Clearly, it is possible to devise an algorithm that can profit from the peaks and troughs of share prices. In fact, we can improve things even more if we sell at the 2007 peak and buy in the trough of 2008/9. But, there’s a snag, which might well have occurred to you. It’s easy to see peaks and troughs in a graph of historical data, but there’s no way to know whether you have reached a peak (or trough) at the time unless, of course, you can predict the future. That said, it is still possible to devise sell-high, buy-low algorithms that do not rely on knowing you’re at a peak or in a trough.
Aim high, start low
Let’s now construct our first, very simple algorithm to decide when to buy and sell shares for a single company. It makes one of two decisions: either to spend all available money buying shares, or to sell shares we currently possess. This is of course a terrible strategy, and similar to what a desperate drunk might employ in the wee hours at a casino.
The code, written in Java, is:
public class SingleInvestment {
double money, sellThreshold=2, buyThreshold=-0.05;
TimeSeries timeSeries
void invest(double investment) {
money=investment-timeSeries.purchaseShares(investment);
do {
sellShares();
buyShares();
} while (timeSeries.next());
double rawProfit = money+timeSeries.getFinalValue() - investment;
}
}
The money variable will record what’s not invested in shares, and the Threshold variables are parameters, of which, more later. The TimeSeries class handles all aspects of the time series, including iterating through time and purchasing and selling shares, and is designed to keep our investment code clean and readable. In fact, we needn’t concern ourselves with how the TimeSeries class is implemented.
The invest() method takes the amount to be invested and on the very first line splurges it to purchase as many shares as possible with the call to purchaseShares(). Only a whole number of shares can be bought, so it returns the actual amount spent, which we use to update the money variable. Next, we start the loop which calls sellShares() then buyShares() repeatedly until timeSeries.next() returns false, telling us we’ve reached the end of the data.
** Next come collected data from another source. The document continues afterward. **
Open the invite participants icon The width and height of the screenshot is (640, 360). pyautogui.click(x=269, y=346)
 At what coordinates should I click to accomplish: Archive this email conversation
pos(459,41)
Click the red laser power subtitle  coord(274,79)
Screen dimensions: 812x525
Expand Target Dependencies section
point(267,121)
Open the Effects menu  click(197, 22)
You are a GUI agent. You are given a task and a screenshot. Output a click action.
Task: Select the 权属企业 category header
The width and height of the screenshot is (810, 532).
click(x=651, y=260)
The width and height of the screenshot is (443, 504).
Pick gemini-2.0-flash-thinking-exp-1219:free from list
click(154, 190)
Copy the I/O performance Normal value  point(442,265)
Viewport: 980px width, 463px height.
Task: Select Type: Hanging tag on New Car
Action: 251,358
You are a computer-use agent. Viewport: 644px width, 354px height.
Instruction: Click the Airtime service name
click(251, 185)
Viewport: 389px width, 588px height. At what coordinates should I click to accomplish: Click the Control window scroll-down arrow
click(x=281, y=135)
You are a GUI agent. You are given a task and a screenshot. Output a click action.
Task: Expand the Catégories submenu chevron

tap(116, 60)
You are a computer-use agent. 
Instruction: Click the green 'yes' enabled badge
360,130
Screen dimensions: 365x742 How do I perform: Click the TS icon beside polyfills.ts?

The sellShares() and buyShares() methods are as follows:
void sellShares() {
if (timeSeries.getPrice() > sellThreshold * timeSeries. getPriceAtLastPurchase()) {
money += timeSeries.sellShares(timeSeries.getSharesHeld());
}
}
void buyShares() {
double delta = timeSeries.getDelta(5);
if (timeSeries.getSharesHeld()==0 && delta < buyThreshold * timeSeries.getPrice()) {
money-=timeSeries.purchaseShares(money);
}
}
The sellShares() method checks the current price of the shares we’re holding, and if the price has risen to more than sellThreshold times the price we paid for them, then it sells all shares by calling timeSeries.sellShares() returns the amount from the sale so we can add it to the money variable.
The buyShares() method is similar, except its condition for buying is twofold.
First, we currently hold no shares, and secondly that delta – the difference between the price now and the price five time-steps ago – is less than buyThreshold times the current share price. Applied to monthly FTSE 100 index data from its beginning to January 2015, this algorithm generates £10,982 on an investment of £1,000, ie a profit of £9,982. Since £1,000 in 1984 equates to about £3,000 today when adjusted for inflation, this is a very respectable return, and not too far behind the return achieved with prescient knowledge of peaks and troughs.
But there’s still a snag with this scheme: how should the parameter values be decided, and how sensitive is the profit to their values? The answer to the latter question is quite sensitive: if we change sellThreshold to 1.5, then we no longer make a profit, but a loss of £2,105, and if we change it to 2.5, we make a below-inflation profit of £379. The values of 2 and -0.05 came from trial and error, guided by a thermally efficient, wet neural network, ie my brain. Also, remember that these values may work well on the history of the FTSE 100, but there’s no guarantee that these values will work on future data.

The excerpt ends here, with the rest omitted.